Osmar e a bruxa tântrica


Osmar estudou a jovem do outro lado da mesa. Bruxas sempre eram bonitas, mas ela era deslumbrante. Parecia jovem demais pra o manto negro bordado com “Jocasta Filha da Lava”. Talvez por isso o tom fosse tão sério ao ler o prontuário:

— Então o senhor está com insônia?

— É. Muito calor. Qualquer ruído, qualquer luz me acorda.

— Certo, Sr. Osmar. E tem tempo que começou?

— Ah, foi no começo do ano. Mas piora a cada mês.

— Piora sempre ou piora e melhora?

— Piora e melhora.

Ela checou o calendário, fez uma breve anotação e continuou:

— Então o senhor nos procurou porque esse mês ficou mais sério.

— Isso. Estou sem dormir há setenta e duas horas.

— Ok. O senhor tem lobisomens na família?

Osmar arregalou os olhos:

— Não que eu saiba!

— Suicídio? Criminosos?

— Tenho um tio que se matou ainda criança. E minha tia-avó era… viúva negra.
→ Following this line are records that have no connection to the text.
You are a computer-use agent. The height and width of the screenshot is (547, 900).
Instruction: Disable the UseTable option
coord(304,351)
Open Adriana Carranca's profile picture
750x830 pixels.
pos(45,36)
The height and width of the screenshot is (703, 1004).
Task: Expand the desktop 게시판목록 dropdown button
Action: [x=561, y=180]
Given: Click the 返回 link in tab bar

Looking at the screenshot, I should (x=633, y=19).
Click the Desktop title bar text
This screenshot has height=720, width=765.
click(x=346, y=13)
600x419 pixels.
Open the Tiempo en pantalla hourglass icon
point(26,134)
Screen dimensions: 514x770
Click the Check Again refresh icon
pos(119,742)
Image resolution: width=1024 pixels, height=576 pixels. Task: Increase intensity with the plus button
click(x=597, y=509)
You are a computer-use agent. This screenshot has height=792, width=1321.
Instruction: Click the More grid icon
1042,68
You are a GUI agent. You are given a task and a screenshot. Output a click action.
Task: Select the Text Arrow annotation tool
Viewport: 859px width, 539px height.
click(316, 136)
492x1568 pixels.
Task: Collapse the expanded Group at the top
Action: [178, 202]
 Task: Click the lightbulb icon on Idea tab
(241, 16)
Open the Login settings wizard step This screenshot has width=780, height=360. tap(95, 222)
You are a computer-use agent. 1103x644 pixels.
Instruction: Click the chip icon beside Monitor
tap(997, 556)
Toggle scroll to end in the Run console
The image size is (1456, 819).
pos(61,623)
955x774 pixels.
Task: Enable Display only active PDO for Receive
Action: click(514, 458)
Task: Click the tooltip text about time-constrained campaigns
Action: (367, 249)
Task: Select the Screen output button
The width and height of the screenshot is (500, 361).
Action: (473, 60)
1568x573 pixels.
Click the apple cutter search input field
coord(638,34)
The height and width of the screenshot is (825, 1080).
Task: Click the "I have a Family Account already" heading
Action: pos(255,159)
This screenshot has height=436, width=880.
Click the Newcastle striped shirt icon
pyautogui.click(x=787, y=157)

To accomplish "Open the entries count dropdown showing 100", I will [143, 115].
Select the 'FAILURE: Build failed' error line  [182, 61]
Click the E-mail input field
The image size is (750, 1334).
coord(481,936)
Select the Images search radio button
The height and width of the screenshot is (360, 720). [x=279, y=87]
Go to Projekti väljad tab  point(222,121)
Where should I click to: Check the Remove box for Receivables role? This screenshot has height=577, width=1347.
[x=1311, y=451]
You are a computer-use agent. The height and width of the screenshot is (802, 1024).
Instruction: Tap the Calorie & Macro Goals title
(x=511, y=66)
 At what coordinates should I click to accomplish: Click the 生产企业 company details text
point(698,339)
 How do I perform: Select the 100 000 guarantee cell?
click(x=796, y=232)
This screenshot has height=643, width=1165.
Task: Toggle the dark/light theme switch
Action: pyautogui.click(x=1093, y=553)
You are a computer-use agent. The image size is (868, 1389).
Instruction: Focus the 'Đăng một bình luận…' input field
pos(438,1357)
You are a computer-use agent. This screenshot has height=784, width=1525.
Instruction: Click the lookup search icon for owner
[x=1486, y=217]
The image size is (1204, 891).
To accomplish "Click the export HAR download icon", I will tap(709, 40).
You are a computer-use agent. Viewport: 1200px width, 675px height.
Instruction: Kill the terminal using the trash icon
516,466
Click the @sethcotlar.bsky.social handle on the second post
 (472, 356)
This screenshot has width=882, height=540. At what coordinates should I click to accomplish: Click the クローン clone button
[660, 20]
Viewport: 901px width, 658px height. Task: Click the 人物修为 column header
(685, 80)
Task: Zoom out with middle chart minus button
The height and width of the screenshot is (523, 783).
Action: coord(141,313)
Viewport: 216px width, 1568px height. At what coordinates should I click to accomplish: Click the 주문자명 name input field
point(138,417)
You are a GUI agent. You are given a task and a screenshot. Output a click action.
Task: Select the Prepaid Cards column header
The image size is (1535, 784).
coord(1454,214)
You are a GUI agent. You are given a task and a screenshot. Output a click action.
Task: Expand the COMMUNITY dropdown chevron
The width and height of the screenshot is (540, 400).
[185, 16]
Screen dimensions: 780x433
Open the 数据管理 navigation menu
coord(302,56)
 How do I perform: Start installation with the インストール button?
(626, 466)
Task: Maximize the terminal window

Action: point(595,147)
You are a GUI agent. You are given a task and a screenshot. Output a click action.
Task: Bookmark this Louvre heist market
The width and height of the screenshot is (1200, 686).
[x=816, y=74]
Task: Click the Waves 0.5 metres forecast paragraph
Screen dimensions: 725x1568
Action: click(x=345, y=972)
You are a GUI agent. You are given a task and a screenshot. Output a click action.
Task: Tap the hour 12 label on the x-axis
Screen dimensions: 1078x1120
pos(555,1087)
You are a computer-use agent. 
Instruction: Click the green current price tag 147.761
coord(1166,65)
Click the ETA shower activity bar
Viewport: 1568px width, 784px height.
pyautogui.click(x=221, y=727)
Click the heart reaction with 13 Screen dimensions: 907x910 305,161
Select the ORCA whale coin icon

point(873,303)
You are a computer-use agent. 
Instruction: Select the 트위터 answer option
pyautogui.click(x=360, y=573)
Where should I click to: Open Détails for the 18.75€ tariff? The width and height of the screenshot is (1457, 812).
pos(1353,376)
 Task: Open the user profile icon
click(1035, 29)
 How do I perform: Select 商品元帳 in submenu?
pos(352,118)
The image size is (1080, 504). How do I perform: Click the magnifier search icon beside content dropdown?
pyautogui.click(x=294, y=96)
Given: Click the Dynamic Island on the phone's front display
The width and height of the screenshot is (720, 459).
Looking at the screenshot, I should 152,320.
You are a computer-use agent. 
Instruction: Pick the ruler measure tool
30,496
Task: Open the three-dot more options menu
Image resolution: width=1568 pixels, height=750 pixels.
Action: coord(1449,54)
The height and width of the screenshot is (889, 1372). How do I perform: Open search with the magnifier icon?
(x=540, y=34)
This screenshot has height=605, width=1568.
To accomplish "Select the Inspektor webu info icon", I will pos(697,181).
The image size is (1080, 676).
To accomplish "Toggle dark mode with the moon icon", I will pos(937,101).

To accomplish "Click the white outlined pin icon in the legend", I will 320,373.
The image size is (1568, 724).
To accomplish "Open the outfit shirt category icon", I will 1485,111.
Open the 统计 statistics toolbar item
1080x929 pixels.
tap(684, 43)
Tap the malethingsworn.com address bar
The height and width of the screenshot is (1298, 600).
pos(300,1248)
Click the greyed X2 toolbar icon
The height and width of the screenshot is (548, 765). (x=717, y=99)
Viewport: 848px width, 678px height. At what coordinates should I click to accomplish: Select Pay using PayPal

A bruxa fitou-o enquanto escrevia, desconfiada:

— O senhor é religioso?

— Legião da Paz Fraternal. Por quê?

— O senhor tem andado irritado?

— Dá pra parar de me chamar de senhor?! – ele falou um mais alto do que gostaria e, envergonhado, baixou o tom e a cabeça – Tenho só vinte e cinco anos!

— Ok. Houve alguma mudança importante nos últimos meses? Finanças, família, trabalho?

— Mudei de chefe.

— E foi positivo?

Ele acenou que não. Ela levantou-se e despiu o manto:

— Tudo bem, senh… desculpe, Osmar. Vamos examiná-lo. Pode por favor tirar a roupa? Isso, deite aqui. Vou analisar cada chakra seu, ok?

E lá foi ela, aura exuberante, pousando os grandes lábios em cada centro de energia dele. Primeiro a testa, depois o pescoço, coração, plexo solar, umbigo e, claro, o púbis. Cavalgou-o por quarenta minutos, concentrada. Ou não tão concentrada: rosnou um bocado e, no fim, o peito dele sangrava. Limpando o suor, Osmar indagou:

— Então, senhora, o que eu tenho?

Ela respirou fundo e jogou mastruz, beladona e arruda no caldeirão repleto de vinho. Acendeu o fogo e sentou-se dentro, em lótus. Ele vestiu-se devagar, aflito pela resposta dela:

— O que você tem é um monstro dentro de você.

Ele socou a mesa:

— Eu NÃO sou lobisomem!

Ela correu os olhos entre ele e a mesa:

— Ainda não. Mas o bicho está quase te rasgando pra sair.

Ele gaguejou:

— Eu… eu vou ter que ser internado?

— Que isso! Olha, eu te passar um remédio, tá bem? Vai ser amargo e dolorido, mas vai resolver. Você vai passar longe da internação.

A um gesto da bruxa, dezenas de cartas de tarô voaram em direção ao caldeirão. Enquanto elas giravam ao redor, ele disparou:

— Tarô?

— Só uma carta!

A um gesto dela, as cartas se juntaram na mesa, menos uma, que pairou em frente ao paciente. Era a de mulher enfiando a mão na garganta de um tigre:

— A força! – a bruxa anunciou.

— Então pra não virar lobisomem… preciso de mais força de vontade?

— Sim e não.

— Como assim?!

A carta da força mergulhou no caldeirão, junto com a bruxa, o mastruz, a beladona, a arruda e o vinho. Ela sorriu como para uma criança:

— Sim, você precisa reencontrar a força de vontade. Mas isso não rola se não fizer as pazes com o monstro em você.

— Tá. Fazer as pazes. – ele suspirou antes de gritar – Como é que faço as pazes com um bicho que só quer matar?!

— Ele tem motivos.

— Sede de sangue?

— Não só. Autopreservação etc.

— Então pra não virar um serial killer tenho que matar tudo que meu monstro interior quiser?

—Não. Só o que te dá vontade de matar.

Então, enquanto ele praguejava mentalmente, a bruxa sorriu e tirou a carta do banho. Dobrou-a e, usando-a como uma colher, encheu um frasco e entregou para ele.

— Tome uma colher de sopa para dormir e volte na semana que vem, OK?

Ele cheirou o frasco e fez uma careta, mas conformou-se. Juntou as coisas e foi para a porta. Parou quando a ouviu:

— Vê se rosna antes de morder, tá bom?

Osmar virou-se desesperado. Ela, já de manto, lia outro prontuário:

— Pode chamar o Antônio pra mim?

Ele ia berrar, mas se conteve. Não, não ia matar a bruxa. Pelo menos não até a semana que vem.